▶ [AIM OF THE EXERCISE]: Please restate the data word for word.

▶ [DATA]:
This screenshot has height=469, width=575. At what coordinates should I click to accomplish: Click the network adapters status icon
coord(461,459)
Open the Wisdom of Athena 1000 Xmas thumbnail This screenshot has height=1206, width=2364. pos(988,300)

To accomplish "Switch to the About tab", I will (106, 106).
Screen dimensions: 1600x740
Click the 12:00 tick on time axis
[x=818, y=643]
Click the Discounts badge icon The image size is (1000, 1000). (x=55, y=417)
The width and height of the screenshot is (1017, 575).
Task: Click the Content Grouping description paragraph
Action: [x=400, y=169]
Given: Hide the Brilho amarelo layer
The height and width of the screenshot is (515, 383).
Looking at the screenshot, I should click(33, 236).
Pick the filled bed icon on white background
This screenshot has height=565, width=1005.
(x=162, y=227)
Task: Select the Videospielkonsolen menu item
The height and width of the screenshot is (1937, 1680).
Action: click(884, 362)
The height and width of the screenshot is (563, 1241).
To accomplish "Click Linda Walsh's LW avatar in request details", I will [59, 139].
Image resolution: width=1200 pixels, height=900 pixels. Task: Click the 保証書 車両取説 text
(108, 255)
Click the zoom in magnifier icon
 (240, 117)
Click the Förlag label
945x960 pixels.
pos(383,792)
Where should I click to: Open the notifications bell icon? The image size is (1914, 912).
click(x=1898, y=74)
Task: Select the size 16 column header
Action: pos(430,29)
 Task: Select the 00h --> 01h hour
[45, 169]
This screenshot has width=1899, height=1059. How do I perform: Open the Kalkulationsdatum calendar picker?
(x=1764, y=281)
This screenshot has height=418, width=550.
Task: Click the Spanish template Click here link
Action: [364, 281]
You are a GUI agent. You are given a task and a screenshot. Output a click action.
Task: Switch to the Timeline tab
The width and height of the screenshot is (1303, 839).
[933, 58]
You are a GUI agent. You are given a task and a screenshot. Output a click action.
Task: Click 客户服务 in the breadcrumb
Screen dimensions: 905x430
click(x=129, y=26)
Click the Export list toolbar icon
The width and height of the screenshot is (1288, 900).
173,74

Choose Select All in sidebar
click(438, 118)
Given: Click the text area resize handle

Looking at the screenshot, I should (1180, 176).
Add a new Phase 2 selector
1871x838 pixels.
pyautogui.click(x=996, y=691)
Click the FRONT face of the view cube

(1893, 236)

▶ [OUTPUT]:
This screenshot has height=469, width=575. At what coordinates should I click to accomplish: Click the network adapters status icon
coord(461,459)
Open the Wisdom of Athena 1000 Xmas thumbnail This screenshot has height=1206, width=2364. pos(988,300)

To accomplish "Switch to the About tab", I will (106, 106).
Screen dimensions: 1600x740
Click the 12:00 tick on time axis
[x=818, y=643]
Click the Discounts badge icon The image size is (1000, 1000). (x=55, y=417)
The width and height of the screenshot is (1017, 575).
Task: Click the Content Grouping description paragraph
Action: [x=400, y=169]
Given: Hide the Brilho amarelo layer
The height and width of the screenshot is (515, 383).
Looking at the screenshot, I should click(33, 236).
Pick the filled bed icon on white background
This screenshot has height=565, width=1005.
(x=162, y=227)
Task: Select the Videospielkonsolen menu item
The height and width of the screenshot is (1937, 1680).
Action: click(884, 362)
The height and width of the screenshot is (563, 1241).
To accomplish "Click Linda Walsh's LW avatar in request details", I will [59, 139].
Image resolution: width=1200 pixels, height=900 pixels. Task: Click the 保証書 車両取説 text
(108, 255)
Click the zoom in magnifier icon
 (240, 117)
Click the Förlag label
945x960 pixels.
pos(383,792)
Where should I click to: Open the notifications bell icon? The image size is (1914, 912).
click(x=1898, y=74)
Task: Select the size 16 column header
Action: pos(430,29)
 Task: Select the 00h --> 01h hour
[45, 169]
This screenshot has width=1899, height=1059. How do I perform: Open the Kalkulationsdatum calendar picker?
(x=1764, y=281)
This screenshot has height=418, width=550.
Task: Click the Spanish template Click here link
Action: [364, 281]
You are a GUI agent. You are given a task and a screenshot. Output a click action.
Task: Switch to the Timeline tab
The width and height of the screenshot is (1303, 839).
[933, 58]
You are a GUI agent. You are given a task and a screenshot. Output a click action.
Task: Click 客户服务 in the breadcrumb
Screen dimensions: 905x430
click(x=129, y=26)
Click the Export list toolbar icon
The width and height of the screenshot is (1288, 900).
173,74

Choose Select All in sidebar
click(438, 118)
Given: Click the text area resize handle

Looking at the screenshot, I should (1180, 176).
Add a new Phase 2 selector
1871x838 pixels.
pyautogui.click(x=996, y=691)
Click the FRONT face of the view cube

(1893, 236)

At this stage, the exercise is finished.